> **Assigned task**: What is needed is an exact copy of all the entries.

> **Exercise data**:
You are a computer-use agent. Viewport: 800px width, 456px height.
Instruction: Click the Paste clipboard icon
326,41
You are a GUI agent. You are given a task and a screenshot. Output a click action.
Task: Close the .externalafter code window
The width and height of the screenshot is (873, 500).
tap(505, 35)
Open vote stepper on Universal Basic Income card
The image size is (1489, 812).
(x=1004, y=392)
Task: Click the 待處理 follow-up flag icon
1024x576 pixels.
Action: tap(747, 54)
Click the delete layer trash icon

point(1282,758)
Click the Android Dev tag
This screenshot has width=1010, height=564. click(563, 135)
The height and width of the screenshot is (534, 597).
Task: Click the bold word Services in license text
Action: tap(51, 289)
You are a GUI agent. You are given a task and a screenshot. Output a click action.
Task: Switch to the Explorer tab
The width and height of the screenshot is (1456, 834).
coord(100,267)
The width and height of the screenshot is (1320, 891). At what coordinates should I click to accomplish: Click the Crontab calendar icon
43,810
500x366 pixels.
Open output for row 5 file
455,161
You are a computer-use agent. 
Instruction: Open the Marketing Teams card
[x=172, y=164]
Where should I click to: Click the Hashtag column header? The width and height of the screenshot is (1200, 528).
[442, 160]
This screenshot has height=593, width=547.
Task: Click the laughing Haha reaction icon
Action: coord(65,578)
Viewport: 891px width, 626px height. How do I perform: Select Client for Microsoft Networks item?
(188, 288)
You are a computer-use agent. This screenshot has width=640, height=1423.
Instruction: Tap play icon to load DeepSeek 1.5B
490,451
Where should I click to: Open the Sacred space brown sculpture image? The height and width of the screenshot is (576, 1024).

> **Output of the task**:
You are a computer-use agent. Viewport: 800px width, 456px height.
Instruction: Click the Paste clipboard icon
326,41
You are a GUI agent. You are given a task and a screenshot. Output a click action.
Task: Close the .externalafter code window
The width and height of the screenshot is (873, 500).
tap(505, 35)
Open vote stepper on Universal Basic Income card
The image size is (1489, 812).
(x=1004, y=392)
Task: Click the 待處理 follow-up flag icon
1024x576 pixels.
Action: tap(747, 54)
Click the delete layer trash icon

point(1282,758)
Click the Android Dev tag
This screenshot has width=1010, height=564. click(563, 135)
The height and width of the screenshot is (534, 597).
Task: Click the bold word Services in license text
Action: tap(51, 289)
You are a GUI agent. You are given a task and a screenshot. Output a click action.
Task: Switch to the Explorer tab
The width and height of the screenshot is (1456, 834).
coord(100,267)
The width and height of the screenshot is (1320, 891). At what coordinates should I click to accomplish: Click the Crontab calendar icon
43,810
500x366 pixels.
Open output for row 5 file
455,161
You are a computer-use agent. 
Instruction: Open the Marketing Teams card
[x=172, y=164]
Where should I click to: Click the Hashtag column header? The width and height of the screenshot is (1200, 528).
[442, 160]
This screenshot has height=593, width=547.
Task: Click the laughing Haha reaction icon
Action: coord(65,578)
Viewport: 891px width, 626px height. How do I perform: Select Client for Microsoft Networks item?
(188, 288)
You are a computer-use agent. This screenshot has width=640, height=1423.
Instruction: Tap play icon to load DeepSeek 1.5B
490,451
Where should I click to: Open the Sacred space brown sculpture image? The height and width of the screenshot is (576, 1024).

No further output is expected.